Posted by Martin  15/10/2014

Dear Simon,

Yes I agree.

I think in general, "role" can be 4 kinds of things, (or even more):
1) A permanent property of a person = E55 Type.
2) An office with distinct identity and unity from the individual fulfilling the role = E74  Group
3) A incidental relationship between an Actor and an Activity  = P14.1 and all the discussion here.
4) A functional specification of the default interaction between members of a structured group,
currently in the CRM expressed via membership P107.1. One could argue, that "membership" is a state, as such a kind of Temporal entity in its own right. If a type of such as state is equivalent to P107.1, is ontologically debatable.

3) and 4) and even other things boil down to the need to represent 3ary relations. I think we should stop discussing half-hearted work-around as if the problem would not exist.

Cheers,

Martin

Posted by Carlo Meghini      on 16/10/2014

> 4. In RDF it is possible to make assertions about an RDF statement by using the RDF reification mechanism. RDF reification is generally considered to be pretty bad (a reified statement does not even entail the original statement).
>
Well, I perceive this general sense of distaste for RDF reification, but I must confess I do not understand it.

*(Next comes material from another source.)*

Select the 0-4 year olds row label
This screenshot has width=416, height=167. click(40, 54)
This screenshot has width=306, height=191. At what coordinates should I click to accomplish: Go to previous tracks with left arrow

By reifying a triple (s p o) and assigning a URI u to it, one merely says that in the world there exists a linguistic resource that is a statement and is identified by u. Why should this imply that the statement is true? As we all know, the world is full of statements that are not necessarily true (like for instance this message), and we talk about these statements using names for them. Reification just supports this.

If one wants to say that the triple, in addition to exist as a resource in its own right, also happens to be true, then one just asserts the triple (s p o) by adding it to the graph. But this is a separate operation. It would be in my opinion wrong to assert the triple just because it exists.

Carlo

Posted by Maria Theodoridou   on 16/10/2014Dear All,

In http://www.ics.forth.gr/isl/CRMext/Roles.pdf
I tried to present schematically three options for dealing with the "property of a property" issue in rdf.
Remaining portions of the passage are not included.